Una de las más aberrantes creencias económicas con la que hemos vivido es que las gasolinas deben ser baratas.

 

El intercambio a las generaciones de la segunda mitad del siglo pasado era entre la pertenencia a un país que era una potencia energética mundial, a cambio de no poner en duda que los gobiernos de la Revolución eran una condición indispensable para mantener esa categoría.

 

Las gasolinas baratas eran la zanahoria atada frente a nuestros ojos para estar seguros de ese estatus de afortunados y ricos ciudadanos de un país petrolero.

 

De esa gallina de los huevos de oro no quedan ni las plumas. Hoy, la industria petrolera mexicana no es la principal fuente comercial y fiscal del país, y en el caso específico de las gasolinas, sólo la tercera parte de cada tanque lleno contiene gasolinas refinadas en México.

 

La economía mexicana funciona desde finales del siglo pasado en un esquema de apertura del mercado, y hasta las tortillas están sujetas a la oferta y la demanda. Pero las gasolinas no.

 

Es la fecha en que hay necesidad de compensar fiscalmente los precios para evitar que su costo sujeto a la oferta y la demanda provoque problemas políticos.

 

Desde una perspectiva estructurada, inteligente y sin pasiones políticas, si un precio debería ser totalmente libre es el de las gasolinas, que además de ser uno de los costos más globales del mundo, implica un producto que es altamente contaminante.

 

Pero se sigue alimentando la idea de que merecemos gasolinas baratas por el simple hecho de ser mexicanos. No hay el mismo sentimiento con el gas doméstico o con la electricidad. Es la gasolina un producto que usa un porcentaje bajo de mexicanos.

 

No hay que confundir los efectos económicos que tiene un aumento de un producto de gran incidencia en la producción como las gasolinas, pero eso no tiene nada que ver con generar un conflicto social como, de hecho, hemos visto que ha ocurrido.

 

Hasta hace no muchos años, en este país se destinaban 250 mil millones de pesos al año para que la élite que tiene auto pudiera contar con un subsidio, a costa de quitar recursos, entre otras cosas, para los programas sociales de la gente verdaderamente pobre.

 

Hay tanta gente tan pobre en este país que un automóvil de 20 años de antigüedad es un sueño inalcanzable.
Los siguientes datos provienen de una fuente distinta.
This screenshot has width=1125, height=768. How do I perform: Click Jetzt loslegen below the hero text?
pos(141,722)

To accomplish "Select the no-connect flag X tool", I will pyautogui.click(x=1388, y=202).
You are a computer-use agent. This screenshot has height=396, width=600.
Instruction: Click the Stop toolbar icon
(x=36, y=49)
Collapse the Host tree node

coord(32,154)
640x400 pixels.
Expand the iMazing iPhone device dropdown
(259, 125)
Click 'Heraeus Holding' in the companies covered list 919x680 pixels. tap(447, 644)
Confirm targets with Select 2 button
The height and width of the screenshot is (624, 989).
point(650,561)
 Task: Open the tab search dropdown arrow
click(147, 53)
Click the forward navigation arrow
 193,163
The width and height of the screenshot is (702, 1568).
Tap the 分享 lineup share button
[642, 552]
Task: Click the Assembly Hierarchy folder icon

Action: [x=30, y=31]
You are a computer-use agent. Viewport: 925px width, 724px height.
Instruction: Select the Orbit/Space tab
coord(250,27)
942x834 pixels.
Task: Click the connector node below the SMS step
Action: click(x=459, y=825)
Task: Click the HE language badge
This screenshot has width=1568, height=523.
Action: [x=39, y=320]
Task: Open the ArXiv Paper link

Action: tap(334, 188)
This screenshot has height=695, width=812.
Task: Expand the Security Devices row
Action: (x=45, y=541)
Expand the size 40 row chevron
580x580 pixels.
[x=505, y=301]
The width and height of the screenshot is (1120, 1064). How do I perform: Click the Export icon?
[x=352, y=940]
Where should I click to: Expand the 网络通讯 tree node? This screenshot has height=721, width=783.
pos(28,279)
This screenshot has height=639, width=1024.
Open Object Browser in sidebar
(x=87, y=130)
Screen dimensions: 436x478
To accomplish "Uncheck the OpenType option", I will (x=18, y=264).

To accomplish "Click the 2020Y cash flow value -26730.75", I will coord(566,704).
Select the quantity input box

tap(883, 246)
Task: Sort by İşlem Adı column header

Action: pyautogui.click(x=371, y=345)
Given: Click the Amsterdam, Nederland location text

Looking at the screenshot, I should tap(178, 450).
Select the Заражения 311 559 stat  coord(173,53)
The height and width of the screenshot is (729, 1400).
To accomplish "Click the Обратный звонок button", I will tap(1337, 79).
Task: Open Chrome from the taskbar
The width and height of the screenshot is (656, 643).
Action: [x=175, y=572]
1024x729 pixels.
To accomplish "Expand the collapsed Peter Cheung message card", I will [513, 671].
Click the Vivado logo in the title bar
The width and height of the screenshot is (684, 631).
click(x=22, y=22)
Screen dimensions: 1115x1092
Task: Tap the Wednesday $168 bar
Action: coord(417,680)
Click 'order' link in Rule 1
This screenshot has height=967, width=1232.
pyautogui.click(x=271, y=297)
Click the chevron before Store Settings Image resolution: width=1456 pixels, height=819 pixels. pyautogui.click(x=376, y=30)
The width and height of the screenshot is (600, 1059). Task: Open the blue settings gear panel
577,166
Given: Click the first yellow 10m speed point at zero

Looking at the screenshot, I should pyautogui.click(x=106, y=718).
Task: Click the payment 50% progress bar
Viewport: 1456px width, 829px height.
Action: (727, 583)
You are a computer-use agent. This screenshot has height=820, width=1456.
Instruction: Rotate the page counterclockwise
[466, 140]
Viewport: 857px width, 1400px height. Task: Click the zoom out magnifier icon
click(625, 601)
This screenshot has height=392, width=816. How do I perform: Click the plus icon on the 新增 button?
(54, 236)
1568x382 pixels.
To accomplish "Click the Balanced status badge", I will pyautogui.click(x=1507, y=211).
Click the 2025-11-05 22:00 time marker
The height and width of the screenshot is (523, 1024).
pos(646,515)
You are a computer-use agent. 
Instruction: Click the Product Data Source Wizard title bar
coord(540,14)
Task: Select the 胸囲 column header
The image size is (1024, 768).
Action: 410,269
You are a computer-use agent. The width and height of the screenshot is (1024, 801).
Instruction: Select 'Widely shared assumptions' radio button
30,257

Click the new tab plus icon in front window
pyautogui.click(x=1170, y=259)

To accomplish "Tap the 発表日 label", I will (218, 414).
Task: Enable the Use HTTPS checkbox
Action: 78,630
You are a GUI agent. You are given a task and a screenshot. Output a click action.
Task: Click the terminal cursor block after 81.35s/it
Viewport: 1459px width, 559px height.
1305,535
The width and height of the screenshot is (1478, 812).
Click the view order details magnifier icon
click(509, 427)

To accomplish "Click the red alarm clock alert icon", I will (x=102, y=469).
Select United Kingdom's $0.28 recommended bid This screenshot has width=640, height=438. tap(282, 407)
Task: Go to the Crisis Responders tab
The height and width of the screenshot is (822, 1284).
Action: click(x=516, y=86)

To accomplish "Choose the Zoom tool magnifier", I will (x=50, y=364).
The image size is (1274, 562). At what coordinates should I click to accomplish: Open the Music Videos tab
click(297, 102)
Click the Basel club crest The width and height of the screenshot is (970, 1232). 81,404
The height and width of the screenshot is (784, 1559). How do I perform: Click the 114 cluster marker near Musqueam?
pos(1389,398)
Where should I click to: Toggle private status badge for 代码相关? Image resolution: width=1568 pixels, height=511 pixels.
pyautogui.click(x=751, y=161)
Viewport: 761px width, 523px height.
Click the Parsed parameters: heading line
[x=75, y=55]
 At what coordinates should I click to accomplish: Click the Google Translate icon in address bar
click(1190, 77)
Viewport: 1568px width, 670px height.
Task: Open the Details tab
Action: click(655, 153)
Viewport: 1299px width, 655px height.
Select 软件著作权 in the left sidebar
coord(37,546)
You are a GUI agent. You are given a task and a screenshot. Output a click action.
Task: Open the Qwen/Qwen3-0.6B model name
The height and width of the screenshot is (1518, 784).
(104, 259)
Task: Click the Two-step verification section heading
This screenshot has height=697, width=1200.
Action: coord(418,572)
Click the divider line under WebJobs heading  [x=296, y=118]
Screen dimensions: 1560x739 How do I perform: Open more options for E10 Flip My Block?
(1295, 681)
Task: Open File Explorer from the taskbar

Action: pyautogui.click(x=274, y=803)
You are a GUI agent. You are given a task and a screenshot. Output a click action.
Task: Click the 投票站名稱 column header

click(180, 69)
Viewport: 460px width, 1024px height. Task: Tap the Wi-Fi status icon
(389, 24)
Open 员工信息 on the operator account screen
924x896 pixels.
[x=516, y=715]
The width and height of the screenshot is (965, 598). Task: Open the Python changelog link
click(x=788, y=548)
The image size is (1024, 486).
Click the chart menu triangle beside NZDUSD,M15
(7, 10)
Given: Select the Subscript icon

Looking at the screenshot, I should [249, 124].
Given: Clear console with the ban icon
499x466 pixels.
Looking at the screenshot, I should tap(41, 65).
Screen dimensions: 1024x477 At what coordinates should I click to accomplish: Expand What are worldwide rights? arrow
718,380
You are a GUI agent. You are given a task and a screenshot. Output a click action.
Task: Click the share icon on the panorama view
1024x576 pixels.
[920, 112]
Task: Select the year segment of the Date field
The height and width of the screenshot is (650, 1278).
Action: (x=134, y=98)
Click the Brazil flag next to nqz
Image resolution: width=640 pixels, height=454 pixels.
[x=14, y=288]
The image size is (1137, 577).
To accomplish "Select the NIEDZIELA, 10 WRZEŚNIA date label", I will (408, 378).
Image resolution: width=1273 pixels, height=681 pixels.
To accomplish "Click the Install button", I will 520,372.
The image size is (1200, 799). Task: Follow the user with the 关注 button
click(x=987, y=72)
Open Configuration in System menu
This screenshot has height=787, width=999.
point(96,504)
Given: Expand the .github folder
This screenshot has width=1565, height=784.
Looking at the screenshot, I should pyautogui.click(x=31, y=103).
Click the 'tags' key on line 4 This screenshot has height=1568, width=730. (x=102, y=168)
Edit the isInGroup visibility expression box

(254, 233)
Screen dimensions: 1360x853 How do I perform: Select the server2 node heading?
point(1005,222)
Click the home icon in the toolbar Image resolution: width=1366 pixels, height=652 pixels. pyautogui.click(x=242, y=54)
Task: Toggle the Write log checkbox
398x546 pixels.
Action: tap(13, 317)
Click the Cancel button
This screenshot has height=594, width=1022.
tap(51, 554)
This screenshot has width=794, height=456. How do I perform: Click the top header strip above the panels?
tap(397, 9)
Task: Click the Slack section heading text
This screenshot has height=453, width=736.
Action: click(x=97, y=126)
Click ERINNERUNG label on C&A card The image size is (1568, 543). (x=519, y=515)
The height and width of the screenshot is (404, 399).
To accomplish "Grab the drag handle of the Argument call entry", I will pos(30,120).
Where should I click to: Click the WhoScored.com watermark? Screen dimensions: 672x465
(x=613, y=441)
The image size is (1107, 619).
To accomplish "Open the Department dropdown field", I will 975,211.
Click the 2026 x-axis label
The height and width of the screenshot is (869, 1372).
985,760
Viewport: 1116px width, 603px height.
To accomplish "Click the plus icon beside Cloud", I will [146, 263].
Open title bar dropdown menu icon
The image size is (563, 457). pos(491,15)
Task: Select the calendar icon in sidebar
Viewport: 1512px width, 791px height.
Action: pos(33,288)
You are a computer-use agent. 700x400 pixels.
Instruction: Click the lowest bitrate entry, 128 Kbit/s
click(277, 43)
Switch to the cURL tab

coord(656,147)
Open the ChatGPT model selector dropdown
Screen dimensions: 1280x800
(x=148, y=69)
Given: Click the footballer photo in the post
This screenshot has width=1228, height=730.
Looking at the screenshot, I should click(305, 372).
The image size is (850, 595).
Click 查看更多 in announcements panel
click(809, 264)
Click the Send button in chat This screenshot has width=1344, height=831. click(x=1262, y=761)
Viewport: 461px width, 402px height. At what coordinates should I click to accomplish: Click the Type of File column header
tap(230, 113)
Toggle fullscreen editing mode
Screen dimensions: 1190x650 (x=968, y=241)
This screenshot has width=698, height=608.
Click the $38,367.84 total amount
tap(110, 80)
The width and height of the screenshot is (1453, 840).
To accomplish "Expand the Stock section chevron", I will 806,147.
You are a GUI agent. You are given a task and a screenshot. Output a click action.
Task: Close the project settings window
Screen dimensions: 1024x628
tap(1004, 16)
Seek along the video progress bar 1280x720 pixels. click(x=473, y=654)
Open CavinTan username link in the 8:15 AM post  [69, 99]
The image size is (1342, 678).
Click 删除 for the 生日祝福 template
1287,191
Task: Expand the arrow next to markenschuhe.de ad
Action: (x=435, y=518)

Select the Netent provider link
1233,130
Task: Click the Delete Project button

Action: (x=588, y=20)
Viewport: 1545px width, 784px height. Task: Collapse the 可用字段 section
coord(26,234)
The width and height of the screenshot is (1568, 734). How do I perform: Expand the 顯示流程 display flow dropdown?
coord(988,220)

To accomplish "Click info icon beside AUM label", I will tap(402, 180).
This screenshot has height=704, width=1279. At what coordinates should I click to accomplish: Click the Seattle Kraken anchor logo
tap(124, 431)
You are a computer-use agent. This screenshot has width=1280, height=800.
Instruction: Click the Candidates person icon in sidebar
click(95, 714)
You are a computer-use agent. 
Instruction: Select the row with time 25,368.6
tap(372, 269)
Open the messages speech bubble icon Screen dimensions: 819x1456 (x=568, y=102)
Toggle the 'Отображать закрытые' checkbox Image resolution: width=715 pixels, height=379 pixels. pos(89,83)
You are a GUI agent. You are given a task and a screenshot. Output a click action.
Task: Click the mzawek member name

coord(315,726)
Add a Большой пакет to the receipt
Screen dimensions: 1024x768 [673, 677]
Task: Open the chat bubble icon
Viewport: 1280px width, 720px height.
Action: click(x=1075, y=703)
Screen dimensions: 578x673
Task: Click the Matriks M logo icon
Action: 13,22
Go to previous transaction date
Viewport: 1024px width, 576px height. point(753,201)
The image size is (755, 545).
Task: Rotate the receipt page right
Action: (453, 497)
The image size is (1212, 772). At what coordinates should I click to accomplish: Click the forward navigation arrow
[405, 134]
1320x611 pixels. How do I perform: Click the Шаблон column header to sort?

Pero los que tienen ese tipo de vehículos mantienen la perspectiva de ser merecedores de que el gobierno los apoye.

 

En fin que los casi 43 mil millones de pesos que hoy el fisco deja de captar por concepto de suavización del impuesto especial deben contabilizarse como una pérdida recaudatoria, pero realmente tienen que considerarse como un gasto en un rubro que debería estar incluido en el presupuesto que se llame fondo de estabilidad social.

 

La falta de racionalidad de este subsidio disfrazado en el terreno de las cuentas públicas tiene su virtud en el terreno político, donde muchos esperan hacer de un nuevo gasolinazo el combustible ideal para su causa rupturista.